Role of Glycogen Synthase Kinase-3β in Neuronal Apoptosis Induced by Trophic Withdrawal

Abstract

Glycogen synthase kinase-3β (GSK3β) activity is negatively regulated by several signal transduction cascades that protect neurons against apoptosis, including the phosphatidylinositol-3 kinase (PI-3 kinase) pathway. This suggests the interesting possibility that activation of GSK3β may contribute to neuronal apoptosis. Consequently, we evaluated the role of GSK3β in apoptosis in cultured cortical neurons induced by trophic factor withdrawal or by PI-3 kinase inhibition.

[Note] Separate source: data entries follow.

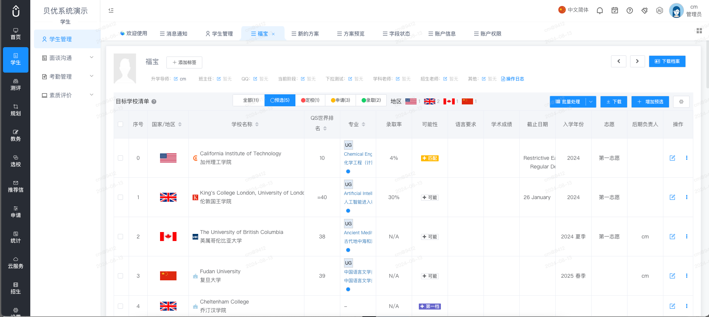Select the University of British Columbia checkbox
Viewport: 709px width, 317px height.
[x=120, y=237]
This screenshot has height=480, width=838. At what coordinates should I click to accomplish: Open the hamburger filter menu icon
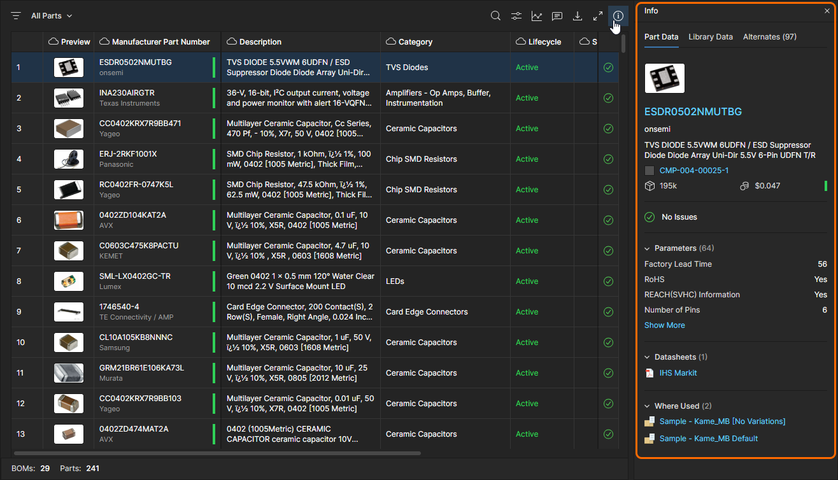tap(16, 16)
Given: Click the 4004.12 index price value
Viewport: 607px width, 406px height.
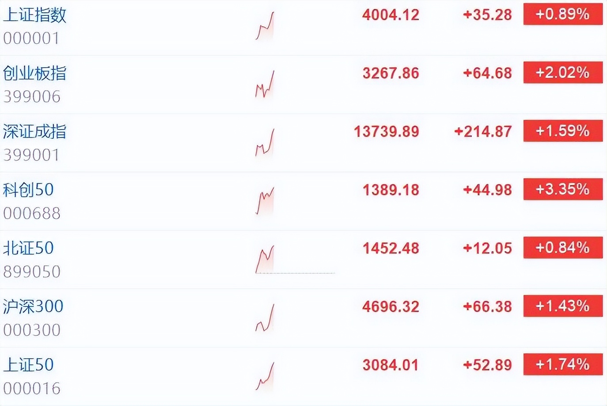Looking at the screenshot, I should click(391, 15).
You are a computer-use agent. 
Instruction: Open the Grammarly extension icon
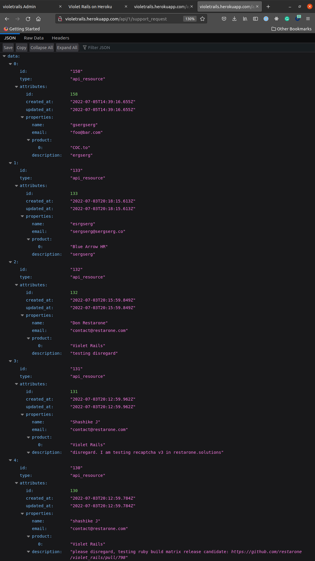click(287, 18)
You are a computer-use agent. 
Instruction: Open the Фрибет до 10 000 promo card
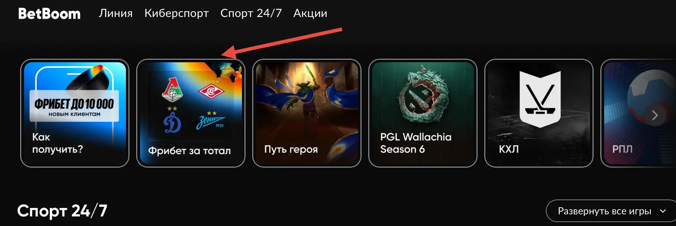pyautogui.click(x=75, y=113)
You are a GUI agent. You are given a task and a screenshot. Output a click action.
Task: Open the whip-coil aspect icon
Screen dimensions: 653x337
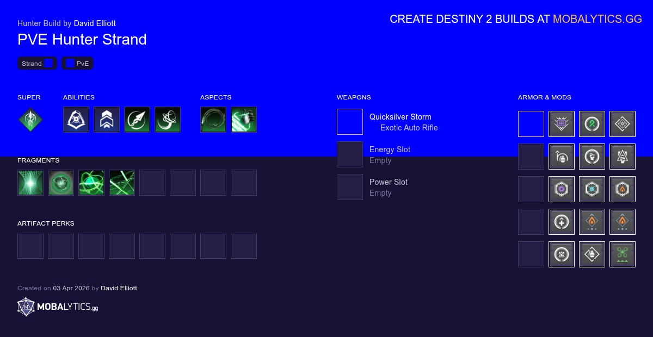point(213,120)
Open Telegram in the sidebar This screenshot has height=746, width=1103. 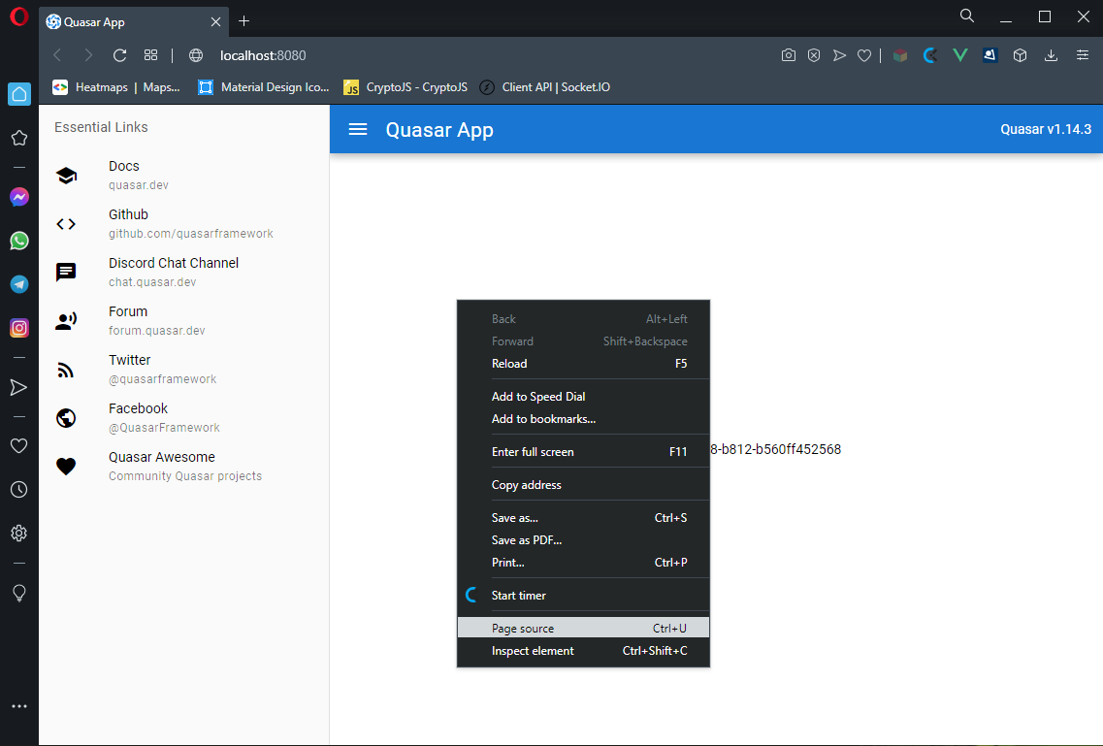pos(18,284)
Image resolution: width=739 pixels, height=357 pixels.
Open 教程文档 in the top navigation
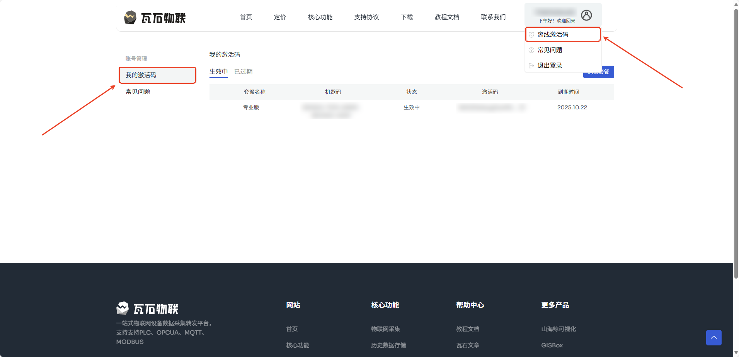[x=447, y=17]
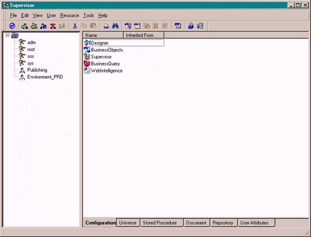The image size is (311, 237).
Task: Click the red X delete user icon
Action: pos(53,26)
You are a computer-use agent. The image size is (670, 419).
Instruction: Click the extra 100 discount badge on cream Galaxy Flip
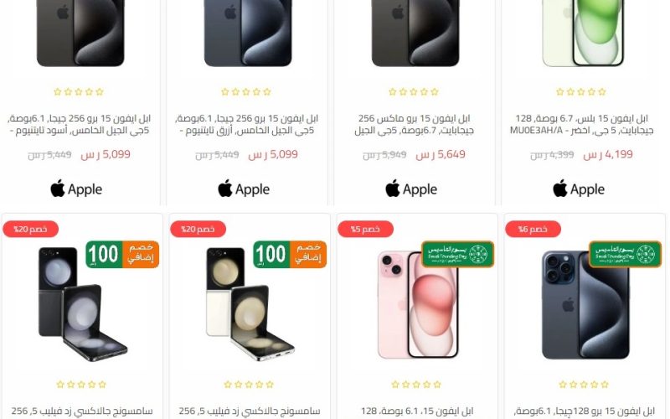tap(290, 255)
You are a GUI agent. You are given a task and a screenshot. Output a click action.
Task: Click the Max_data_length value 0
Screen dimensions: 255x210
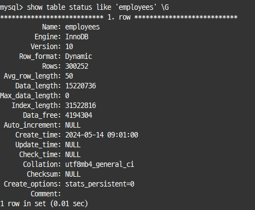pos(67,96)
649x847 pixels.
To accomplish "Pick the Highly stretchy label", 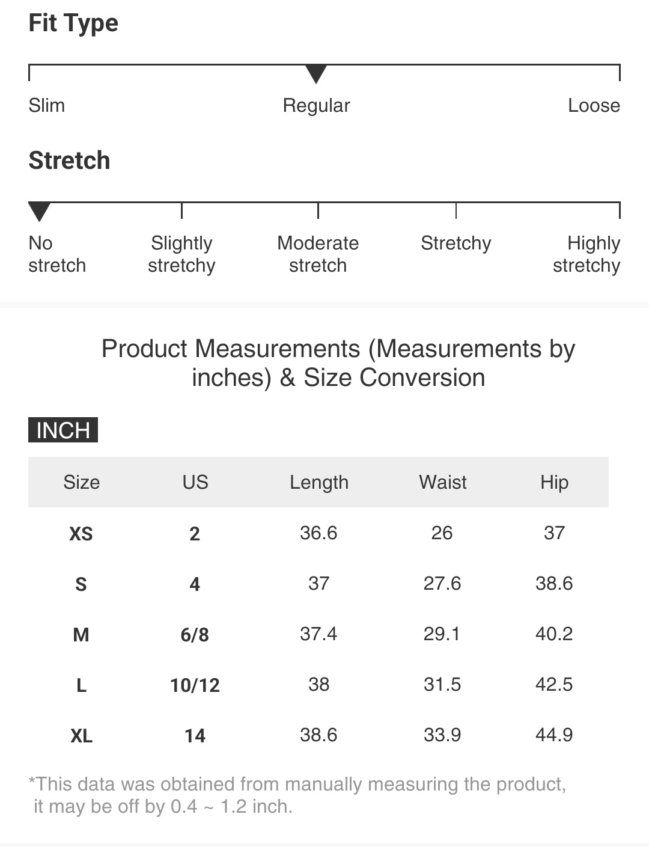I will click(587, 254).
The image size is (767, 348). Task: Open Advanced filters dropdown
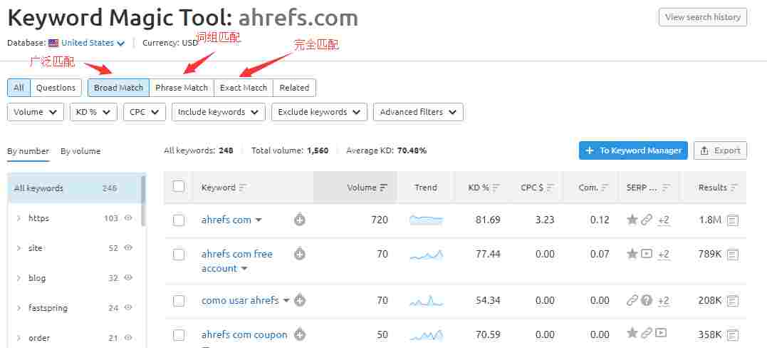coord(421,112)
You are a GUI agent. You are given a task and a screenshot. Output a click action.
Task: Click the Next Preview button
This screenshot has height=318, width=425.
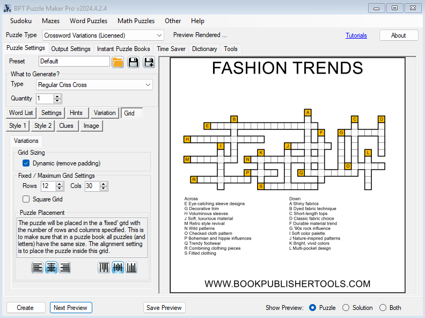(x=71, y=308)
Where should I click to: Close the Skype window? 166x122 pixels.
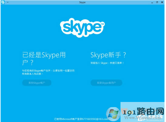[162, 2]
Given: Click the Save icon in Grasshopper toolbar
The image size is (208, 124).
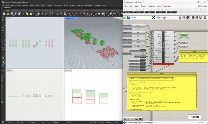Looking at the screenshot, I should [129, 18].

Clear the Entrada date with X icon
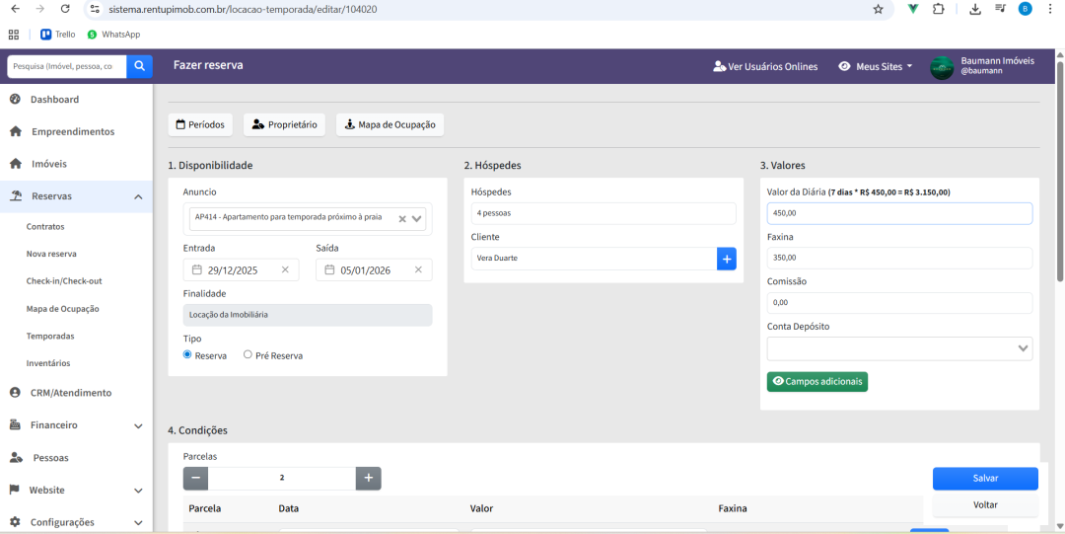285,269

Neurons were subjected to several apoptotic paradigms, including serum deprivation, serum deprivation combined with exposure to NMDA receptor antagonists, or treatment with PI-3 kinase inhibitors. These treatments all led to stimulation of GSK3β activity in cortical neurons, which preceded the induction of apoptosis. Expression of an inhibitory GSK3β binding protein or a dominant interfering form of GSK3β reduced neuronal apoptosis, suggesting that GSK3β contributes to trophic factor withdrawal-induced apoptosis. Furthermore, overexpression of GSK3β in neurons increased apoptosis, indicating that activation of this enzyme is sufficient to trigger programmed cell death. Although destabilization of β-catenin is an important physiological effect of GSK3β activation, expression of a mutant β-catenin that is not destabilized by GSK3β did not protect against apoptosis. We conclude that inhibition of GSK3β is one of the mechanisms by which PI-3 kinase activation protects neurons from programmed cell death.